Yes, I have eggs. I followed him into the kitchen. A happening? I said.
Our own little Bohemian Grove. Art, music, revelry, and satanic rituals.
I’ll pass, I said.
You’re such a conformo. Where do you keep that faggy salt that I like?
Cupboard to your right. Johnny, what the fuck have you been doing?
I’ve been exploring the limits of human consciousness. When I died—
I’m sorry, I said, when you what?
When I died, before you found me in the hospital, an angelic being named Calsutmoran appeared to me in a vision and explained to me that I needed to find Winston Pringle and stop him. I tol
d you.
So you’ve found him.
Yes.
Have you stopped him?
Not yet. I’m, you know, taking temporary advantage of his access to high-quality research chemicals.
Jesus, Johnny.
Just dabbling, he said. This is my life’s work, brother. Pringle is dangerous. The Pittsburgh Project—he’s not some unwilling patsy; he is the project. His whole shtick is a double-fake. I’m on to him. I’m going to stop him before he destroys the world.
You sound crazy, I said.
Don’t worry, I’ve got it all worked out.
Apparently.
You have any beers?
In the fridge.
We sat at the table.
It’s good to see you, I said.
I missed you, too, honey pie, he told me.
I may have made some poor professional choices myself, I said.
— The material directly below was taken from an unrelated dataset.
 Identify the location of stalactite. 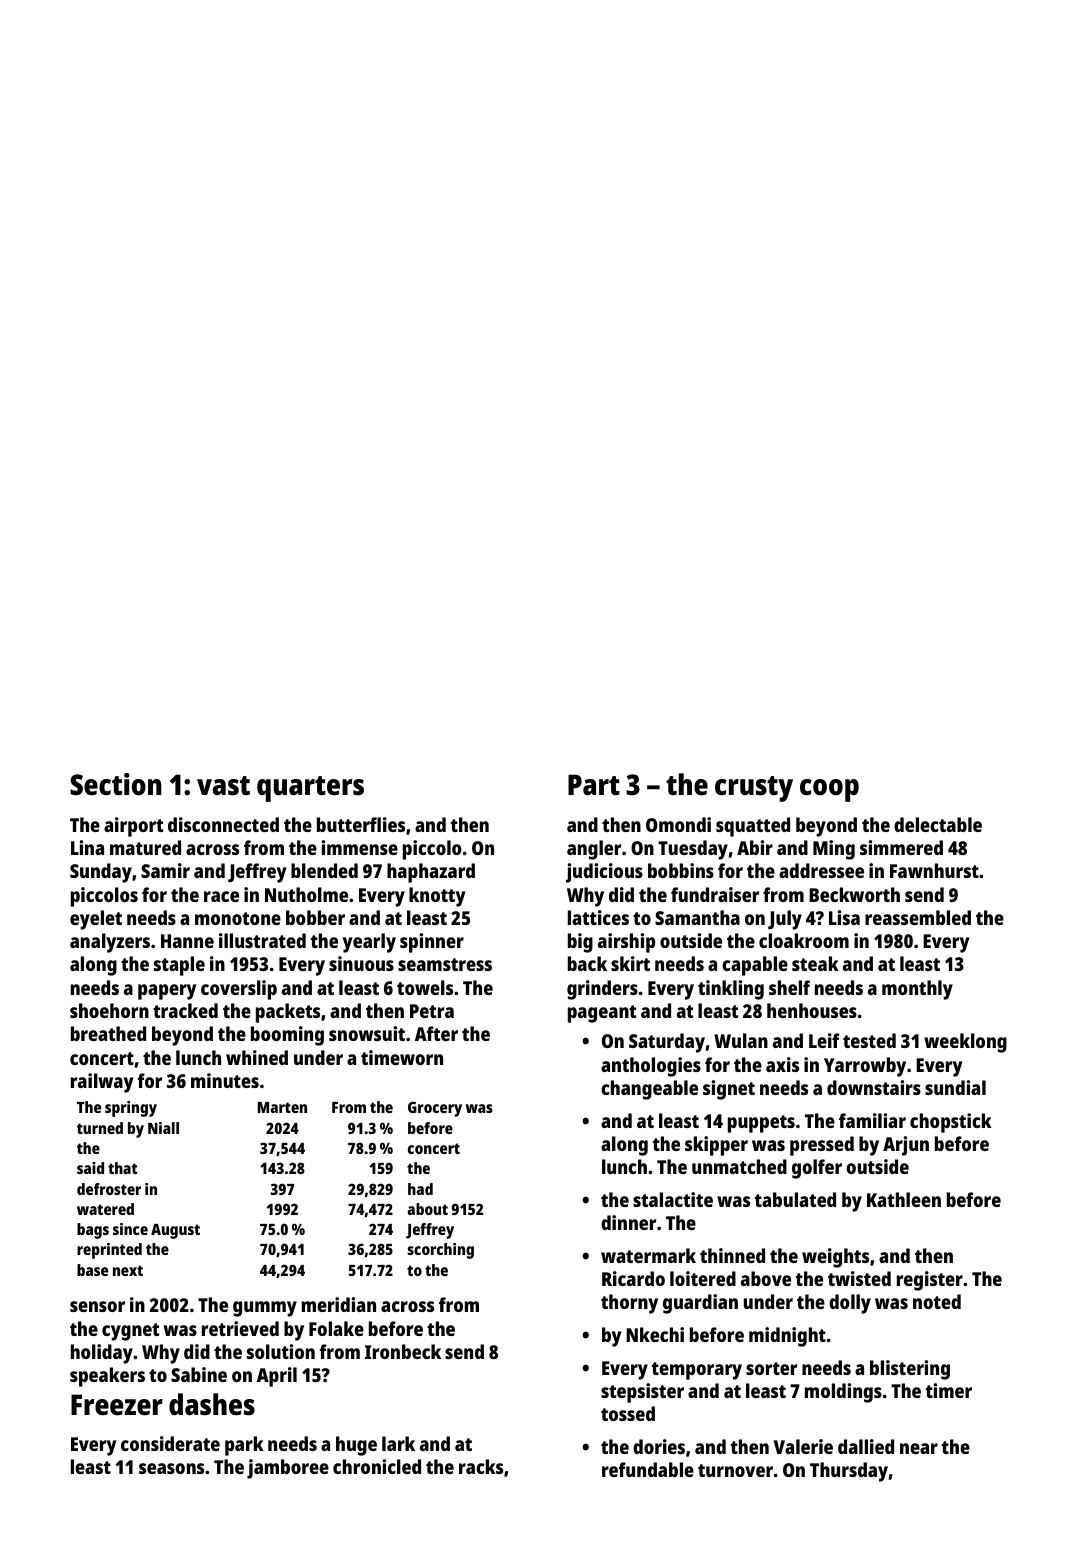
(673, 1199).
Morrison, Johnny said, what have I been telling you?
1
You have 1 new friend request from Helen Witold.
2
Birthday dinner with my parents always came after my birthday had passed in order to commemorate, approximately, the date of our release from the hospital and therefore, my mother said, her own contribution to the accomplishment, which was—crunch of an ice cube—significant, you have to admit. So it was the Saturday after my birthday, the week after the party, that Lauren Sara and I met my parents at the Hyeholde, my parents’ favorite restaurant, a venerable fieldstone pile in a stand of willows on some farmland out by the airport. The menu consisted principally of creatures harvested from the forests nearby. I’d actually taken Lauren Sara there once before. This was during a period in which she’d rejected veganism as a first-world affectation that was intolerable in a world in which billions subsisted on a calorie-poor diet. She had a medium-rare rack of venison, and I do remember that we did actually have sex that night. Now, however, and despite our recent rounds with Mark and Helen, I suspected that she wouldn’t eat meat in front of my parents, which threatened to make the whole evening ridiculous. More ridiculous.